Read More: Election 2008 | Budget & Tax Policy
It’s been said time and again that the GOP nominee-in-waiting has a lot of fence-mending to do with his party’s conservative base. But in the economic speech he gave at Carnegie Mellon University on Tuesday, the Arizona senator may just have produced the political equivalent of the Hoover Dam.
McCain is proposing to double tax credits for families, extend the Bush tax cuts on income and investment that he originally opposed and even offer taxpayers a choice between the current tax code and a “simpler,” “flatter” and “fair” system.
Referring to his Democratic opponents, McCain noted that in financing their big government proposals “they would like you to think that only the very wealthy will pay more in taxes, but the reality is quite different.”
Invoking Barack Obama’s best-selling memoir, “The Audacity of Hope,” McCain quipped: “They’re going to raise your taxes by thousands of dollars per year — and they have the audacity to hope you don’t mind.”
McCain’s alternative to bigger spending and higher taxes is a vow to block any and all earmarks from Congress.
“I will veto every bill with earmarks until the Congress stops sending bills with earmarks,” he vowed. “I will seek a constitutionally valid line-item veto to end the practice once and for all.”
On the dependent-child exemption, McCain proposes “doubling it from $3,500 to $7,000 for every dependent, in every family in America.”
He’d also ban Internet and new cell-phone taxes, let taxpayers opt for “a vastly less-complicated system with two tax rates and a generous standard deduction” — the kind of tax code for which many supply-side economists and their supporters have been pining for many years.
The new tax-cutting McCain was paired in the speech with his familiar persona as a spending hawk in the form of a one-year suspension of increases in discretionary expenditures (not including defense and veterans programs), plus a “thorough review of the budgets of every federal program, department and agency.”

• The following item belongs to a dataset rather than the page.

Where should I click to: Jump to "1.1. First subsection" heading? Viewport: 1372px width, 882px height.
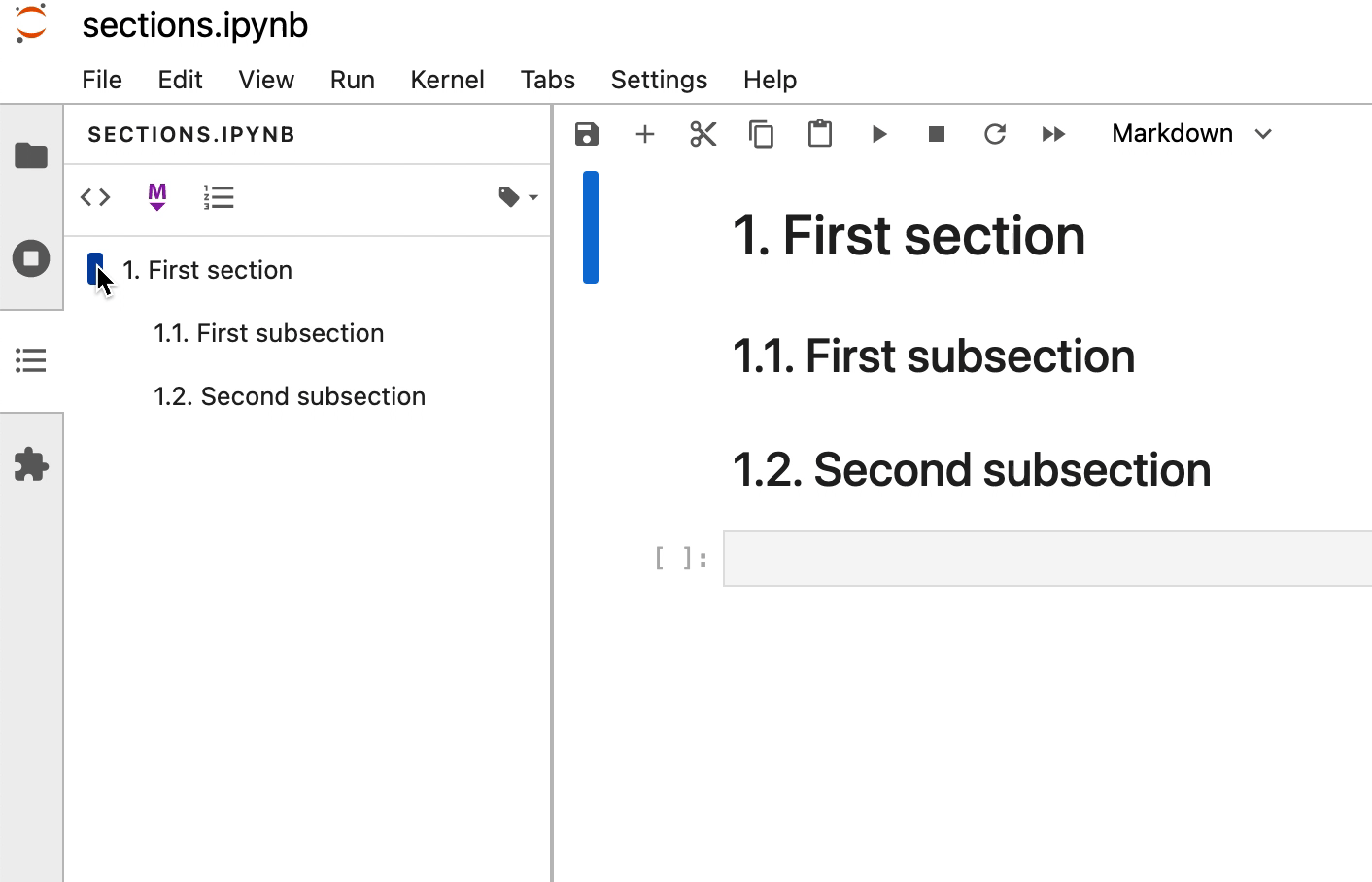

Notably, the senator is putting forward this kind of low-tax, tight-fisted economic plan while at the same time serving up some of the same kind of class-warfare rhetoric he was known for during his opposition to the tax cuts of Bush’s first term.
Americans are “right to be offended when the extravagant salaries and severance deals of CEOs — in some cases, the very same CEOs who helped to bring on these market troubles — bear no relation to the success of the company or the wishes of shareholders,” McCain remarked.
“Something is seriously wrong,” he added, “when the American people are left to bear the consequences of reckless corporate conduct, while Mr. (James) Cayne of Bear Stearns, Mr. (Angelo) Mozilo of Countrywide, and others are packed off with another 40 or 50 million for the road.”
That populism went beyond words, with McCain calling not only for a summertime suspension of the gas tax and a halt to filling the Strategic Petroleum Reserve (see below).
He also used the recent credit crisis as an opportunity to propose that “the Department of Education work with the governors to make sure that each state’s guarantee agency has the means and manpower to meet its obligation as a lender-of-last-resort for student loans.”
McCain’s differences with the Democratic candidates on national security always have been clear and unequivocal. But now, with the National Taxpayers Union recently estimating that Hillary Clinton’s campaign platform would cost more than $226 billion a year, while Sen. Obama’s would cost more than $307 billion,McCain’s plan means this year’s presidential contest may not end up being Tweedledee vs. Tweedledum on economic policy.